Много позже я поднимаюсь на верхний этаж. Под дверью в комнату Берты видна узкая полоска света. Я тихонько скребусь. Тишина, потом дверь приоткрывается, и в щели появляется лицо Берты.
– Мне очень жаль, что все так вышло, – шепчу я.
– Да, – сухо отвечает она.
– Его увезли в концлагерь.
– Мне тоже жаль.
Мы смотрим друг на друга.
– Идите спать, фройляйн Герта.
Вряд ли я когда-нибудь смогу спать. То, что я видела сегодня, преследует меня. Как могут люди творить такое? Природа жестока, но на такое зверство способен лишь человек. Не важно, в какого бога мы верим, к какой расе принадлежим и откуда мы родом; не важно, какой у нас цвет волос и глаз, какая форма носа и размер ноги – все мы всё равно люди. Мы страдаем и радуемся, тоскуем и любим одинаково. У каждого из нас есть свои надежды и мечты, семьи, друзья и любимые. Так почему же одни люди столь чудовищно слепы и топчут других, как вещи, брошенные на дороге? А ты, Вальтер? Стоит мне закрыть глаза, и я вижу, как ты, избитый до полусмерти, умираешь на грязной, холодной земле.
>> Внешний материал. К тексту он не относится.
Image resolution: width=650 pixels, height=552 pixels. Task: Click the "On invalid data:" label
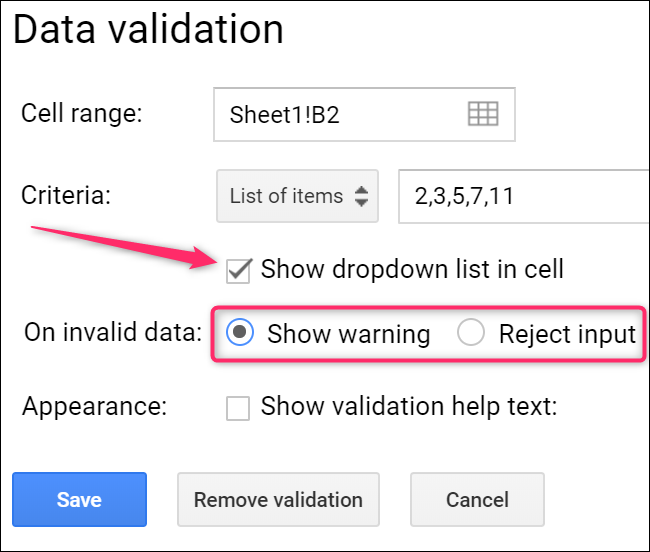pos(113,333)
Пожалуйста, Вальтер, не умирай.
10 ноября 1938 года
Всю ночь я провожу в тревожном полусне, вздрагивая от каждого шороха: папа пришел. Но под утро меня осеняет: он не придет. Строчки того ужасного письма снова встают перед моими глазами: операции против евреев… подготовка к арестам… концентрационные лагеря. Конечно, он же всю ночь провел на улицах, следил за исполнением приказов: еврейских мужчин в кутузку, а тем, кто сопротивляется, пулю в лоб. Или хуже: забить ногами до смерти и бросить на мостовой как кучу ненужного тряпья.